## TASK REQUIREMENTS
With all pictures excluded, restate the records that follow exactly as written.

## Collected data
==========

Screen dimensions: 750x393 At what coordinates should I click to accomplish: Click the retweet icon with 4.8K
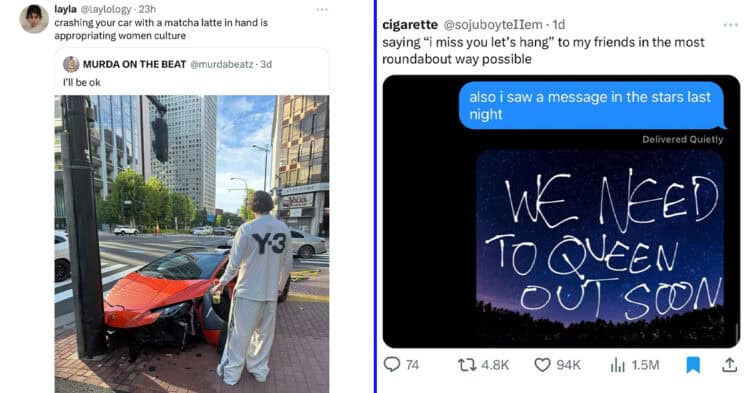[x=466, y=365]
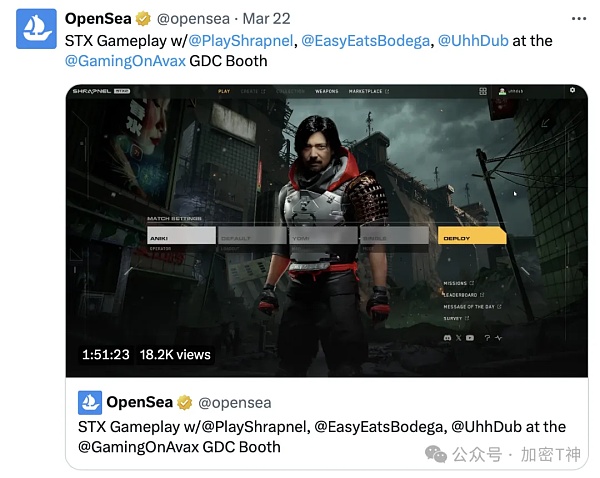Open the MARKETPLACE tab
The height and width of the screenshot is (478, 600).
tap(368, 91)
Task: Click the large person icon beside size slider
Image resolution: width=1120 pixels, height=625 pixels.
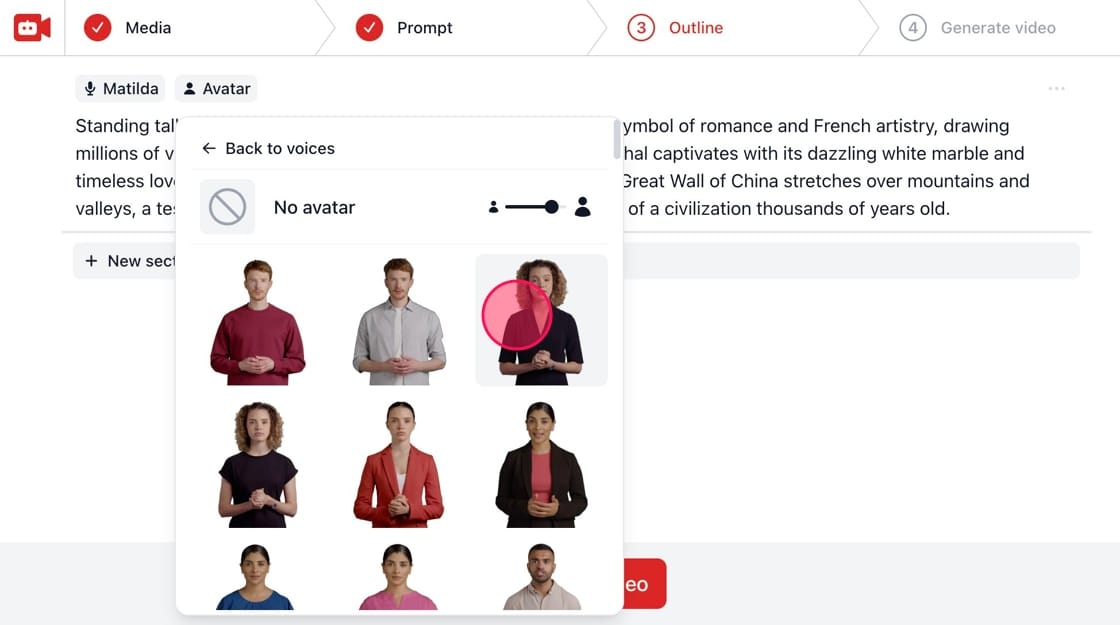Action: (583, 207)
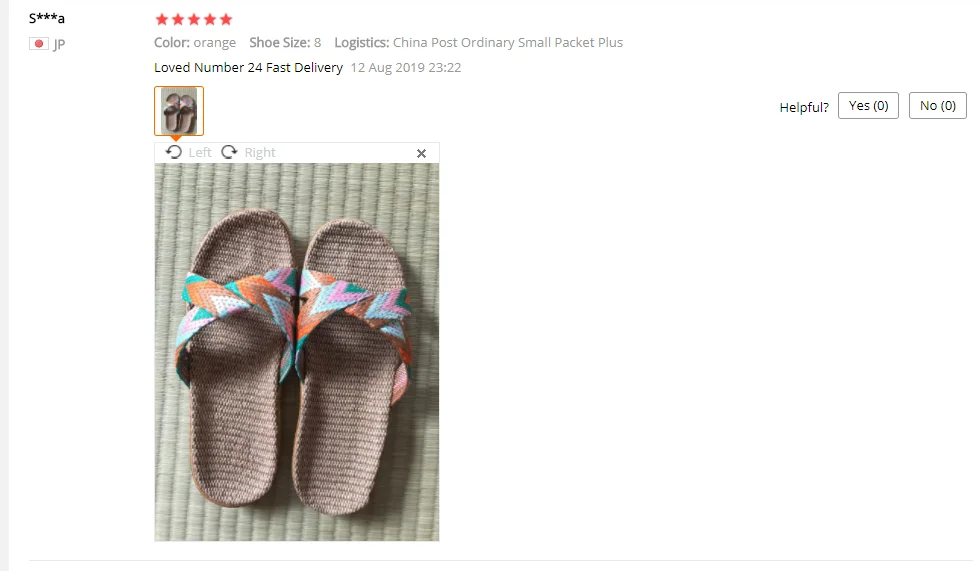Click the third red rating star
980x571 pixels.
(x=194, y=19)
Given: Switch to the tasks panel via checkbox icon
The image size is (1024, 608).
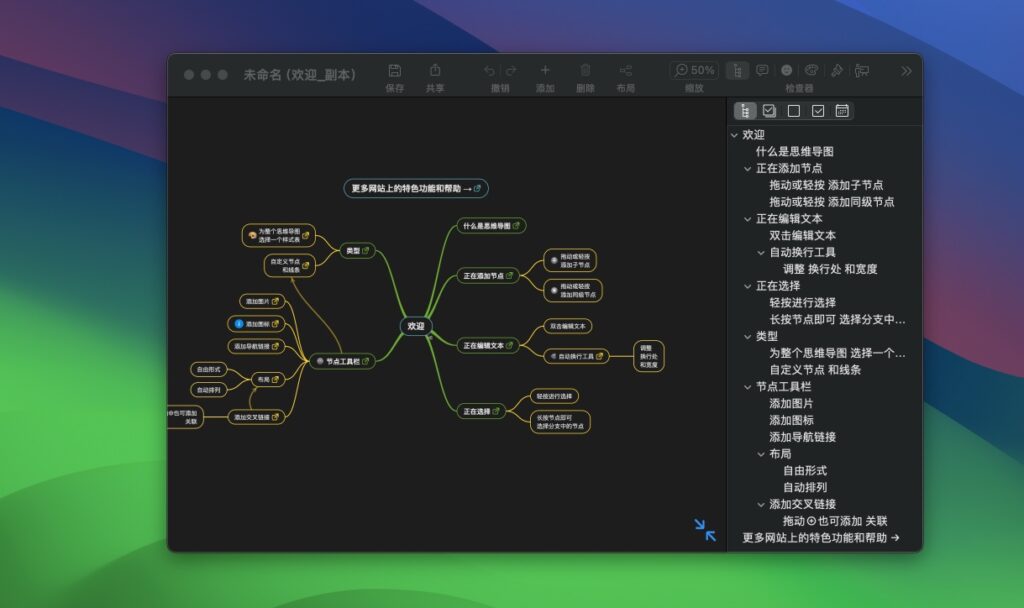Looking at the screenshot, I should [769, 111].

==========

## FINISHED TASK
Screen dimensions: 750x393 At what coordinates should I click to accomplish: Click the retweet icon with 4.8K
[x=466, y=365]
Open the MARKETPLACE tab
The height and width of the screenshot is (478, 600).
tap(368, 91)
Task: Click the large person icon beside size slider
Image resolution: width=1120 pixels, height=625 pixels.
Action: (583, 207)
Click the third red rating star
980x571 pixels.
(x=194, y=19)
Given: Switch to the tasks panel via checkbox icon
The image size is (1024, 608).
Looking at the screenshot, I should [769, 111].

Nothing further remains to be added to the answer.